(Beginning of Material provided)

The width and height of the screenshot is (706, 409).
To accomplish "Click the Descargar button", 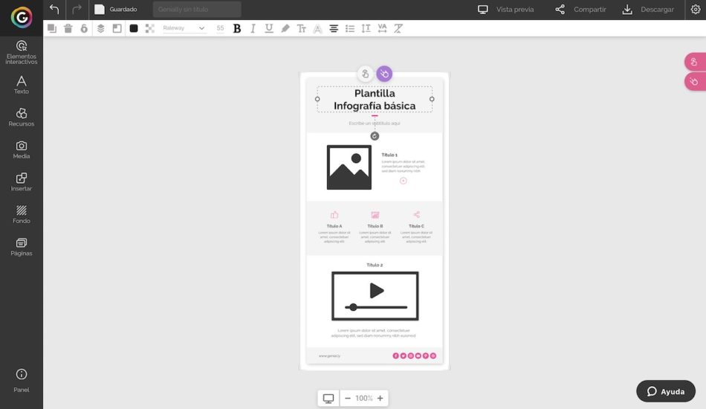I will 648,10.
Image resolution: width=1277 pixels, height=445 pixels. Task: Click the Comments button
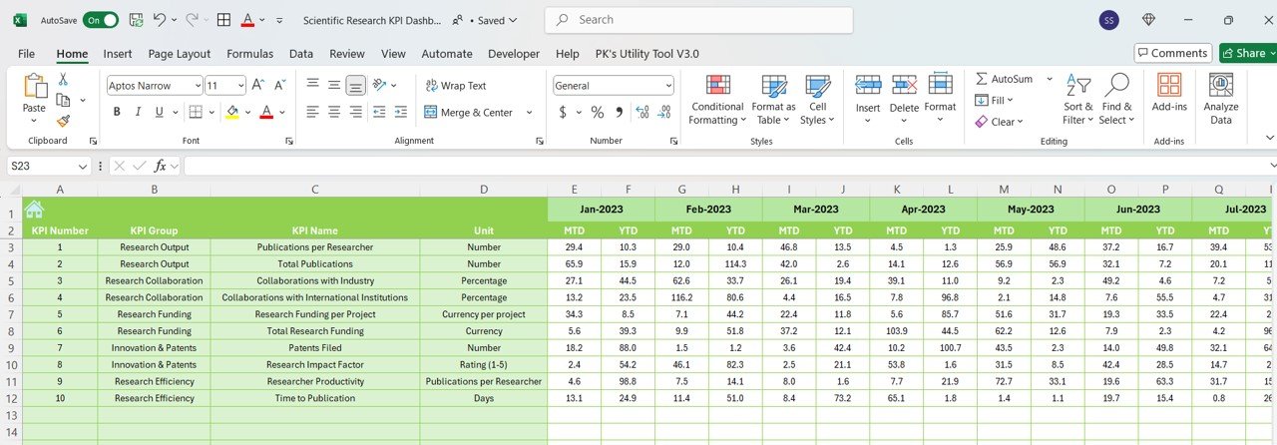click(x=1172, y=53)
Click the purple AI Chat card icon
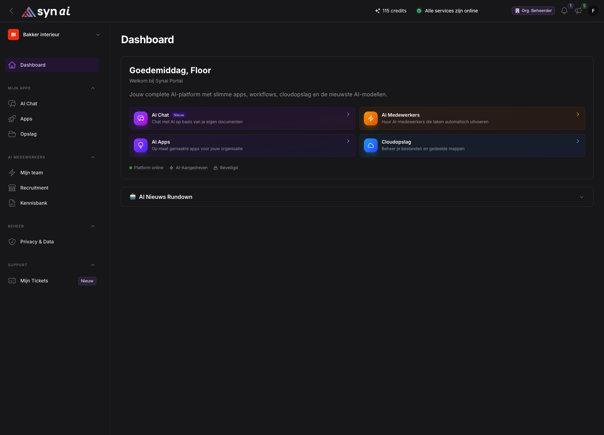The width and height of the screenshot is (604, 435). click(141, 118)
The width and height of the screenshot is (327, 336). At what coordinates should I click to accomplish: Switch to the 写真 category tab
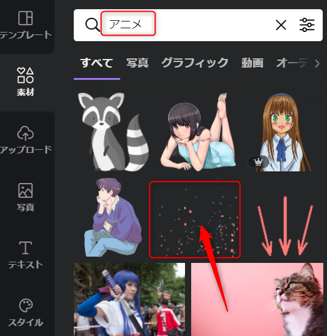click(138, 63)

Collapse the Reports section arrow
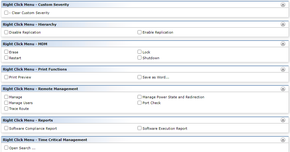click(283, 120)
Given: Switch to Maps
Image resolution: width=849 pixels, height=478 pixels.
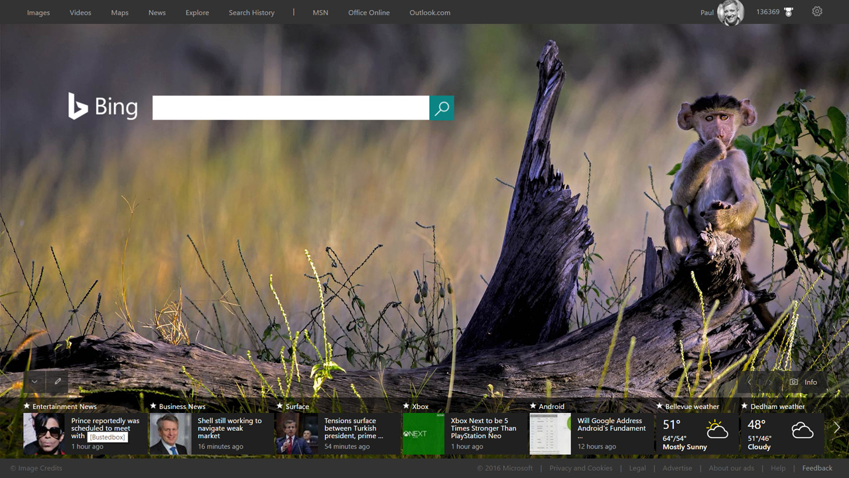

(End of Material provided)

• [Instructions to follow]
Every line from the one holding "Image resolution: width=1277" through the final line of the data above is to be reproduced exactly, both ends included, with the pictures left out.

• [Response to the exercise]
Image resolution: width=1277 pixels, height=445 pixels. Task: Click the Comments button
click(x=1172, y=53)
Click the purple AI Chat card icon
The width and height of the screenshot is (604, 435). click(141, 118)
The width and height of the screenshot is (327, 336). At what coordinates should I click to accomplish: Switch to the 写真 category tab
click(138, 63)

Collapse the Reports section arrow
click(283, 120)
Given: Switch to Maps
Image resolution: width=849 pixels, height=478 pixels.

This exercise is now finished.